The Applicant is to pay the First Respondent’s costs fixed in the sum of $5,865.00.
| FEDERAL MAGISTRATES COURT OF AUSTRALIA AT SYDNEY |
SYG 2769 of 2008
| SZMWR |
Applicant
And
| MINISTER FOR IMMIGRATION & CITIZENSHIP |
First Respondent
| REFUGEE REVIEW TRIBUNAL |
Second Respondent
REASONS FOR JUDGMENT
Application
The Applicant, a citizen of India, applies for judicial review of a decision of the Refugee Tribunal signed on 9th September 2008 and handed down on 30th September, affirming a delegate’s decision not to grant her a Protection (Class XA) visa.
By her Amended Application filed on 2nd December 2008 the Applicant seeks orders in the nature of Certiorari and Mandamus on the ground that the Tribunal did not consider her claims.
Background
The Applicant applied for a Protection (Class XA) visa on 31st March 2008. In her application she gave as her reason for leaving India “political persecution”.[1] She went on to claim:
I will be politically persecuted and tortured.[2]
The local administration is completely against me. They will get me arrested and I will not be treated lawfully.[3]
[1] Court Book 19
[2] Court Book 20
[3] Court Book 21
The Department of Immigration and Citizenship wrote to the Applicant on 31st March 2008, asking her to sign an Australian Values Statement.
On 15th May 2008 a delegate of the Minister refused the Applicant’s application for a Protection (Class XA) visa. The delegate stated that she was not satisfied that the Applicant had substantiated her claim of a well-founded fear of persecution, giving these reasons (summarised):
·The Applicant had not provided any details about which political party she belonged to, what was her political stance and why the local administration was against her.
·Even if it were accepted that the Applicant was involved in politics in Gujarat, the delegate did not accept that her feats were well-founded.
·In the absence of details regarding the Applicant’s political persecution in India, the delegate did not accept that the Applicant was targeted on account of her political opinion.

Data excerpt

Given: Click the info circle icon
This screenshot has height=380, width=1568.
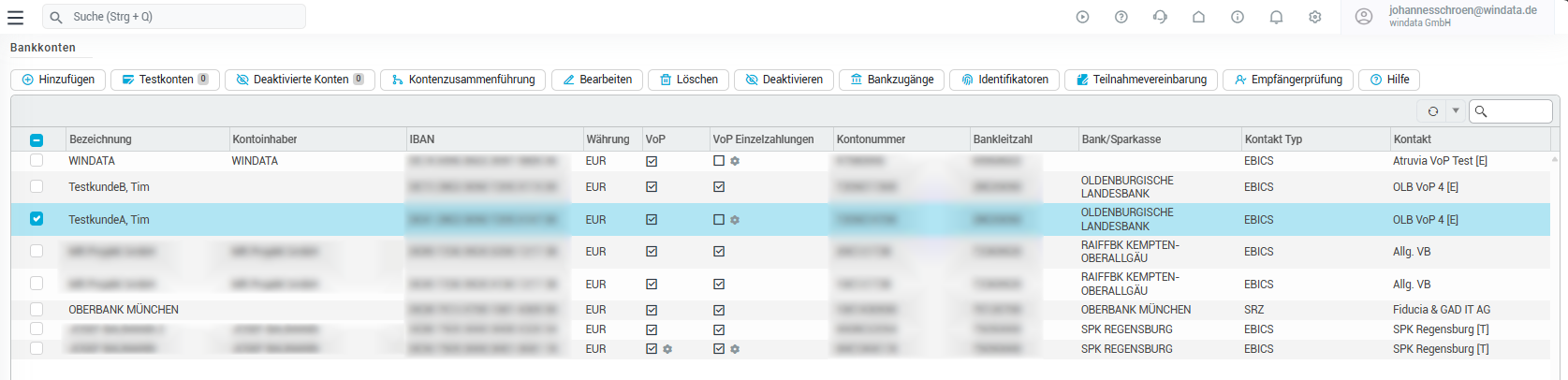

Your objective
Duplicate the court judgment from "The Applicant is" to "consider her claims.", word for word.

Exercise response
The Applicant is to pay the First Respondent’s costs fixed in the sum of $5,865.00.
| FEDERAL MAGISTRATES COURT OF AUSTRALIA AT SYDNEY |
SYG 2769 of 2008
| SZMWR |
Applicant
And
| MINISTER FOR IMMIGRATION & CITIZENSHIP |
First Respondent
| REFUGEE REVIEW TRIBUNAL |
Second Respondent
REASONS FOR JUDGMENT
Application
The Applicant, a citizen of India, applies for judicial review of a decision of the Refugee Tribunal signed on 9th September 2008 and handed down on 30th September, affirming a delegate’s decision not to grant her a Protection (Class XA) visa.
By her Amended Application filed on 2nd December 2008 the Applicant seeks orders in the nature of Certiorari and Mandamus on the ground that the Tribunal did not consider her claims.